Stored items

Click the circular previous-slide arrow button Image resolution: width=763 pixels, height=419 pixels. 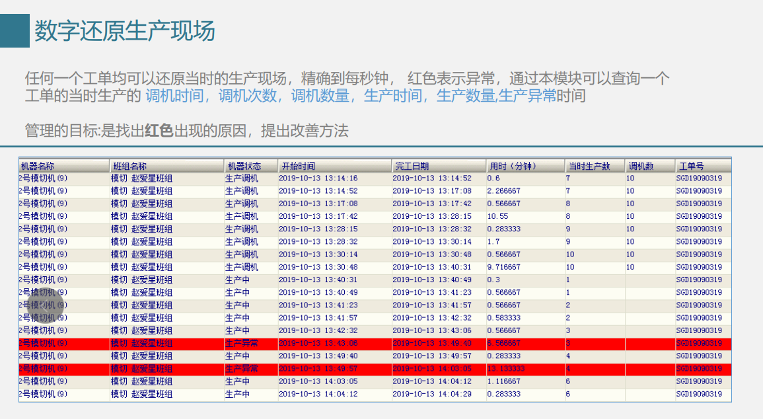pyautogui.click(x=46, y=305)
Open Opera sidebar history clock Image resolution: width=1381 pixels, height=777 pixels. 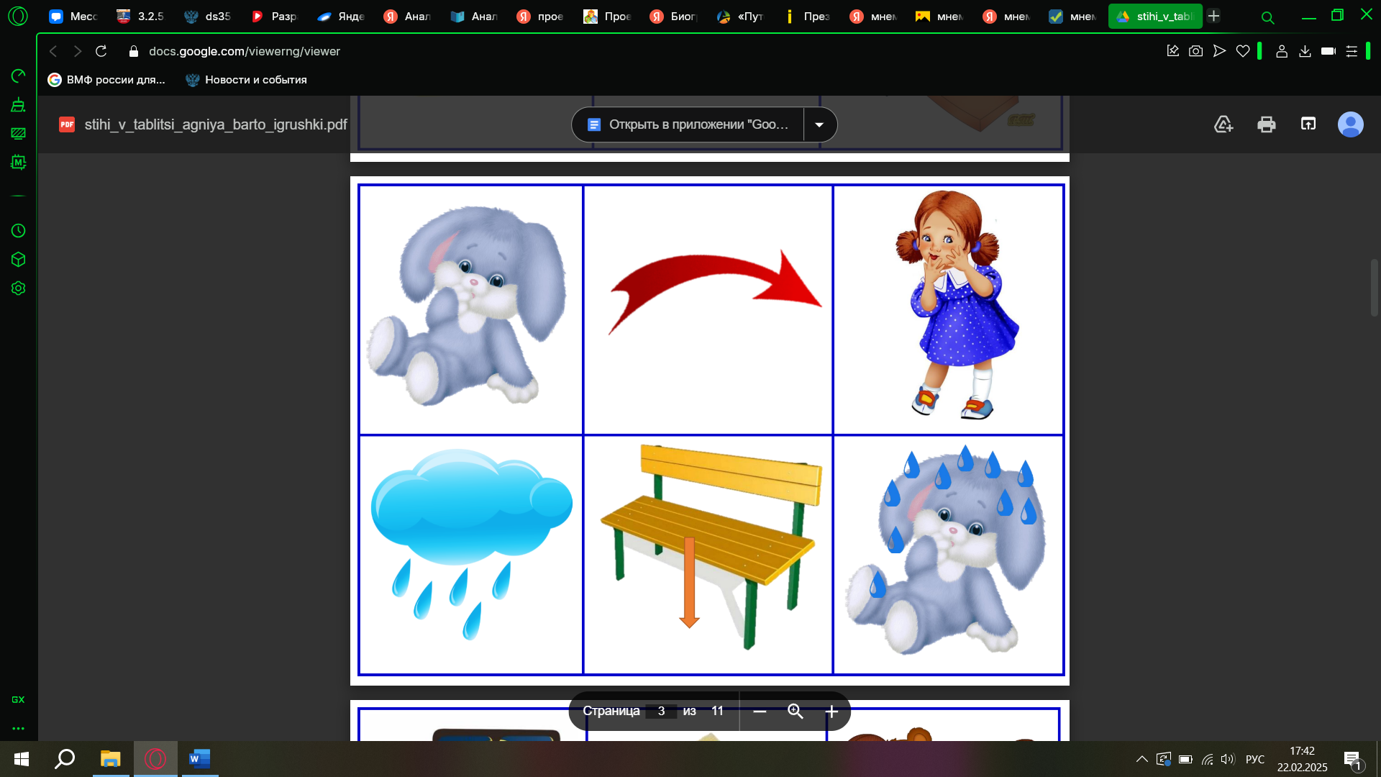19,231
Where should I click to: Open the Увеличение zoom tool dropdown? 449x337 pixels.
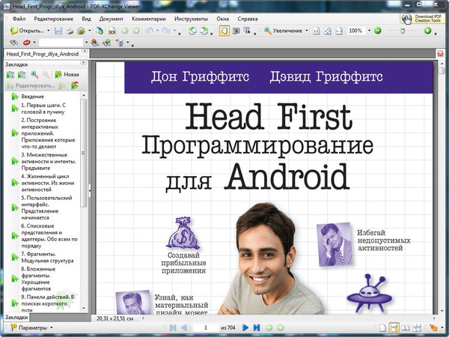(308, 31)
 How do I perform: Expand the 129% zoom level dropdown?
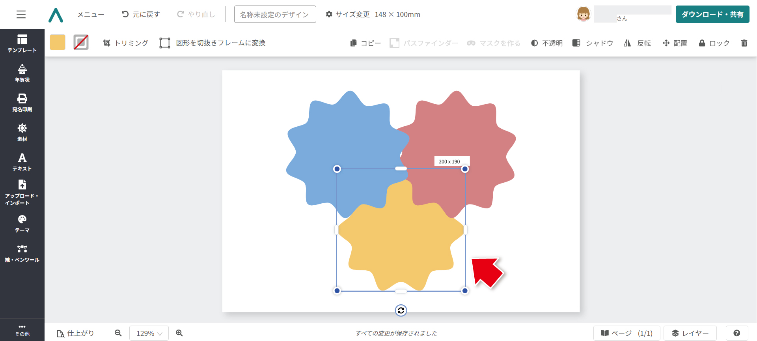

» **What the task asks**
Please repeat, exactly and with nothing else, the lines from the one containing "Where should I" to the last line of the entries, both included, excluding any pictures.

» **Result**
Where should I click to: Open the Увеличение zoom tool dropdown? 449x337 pixels.
(308, 31)
 How do I perform: Expand the 129% zoom level dropdown?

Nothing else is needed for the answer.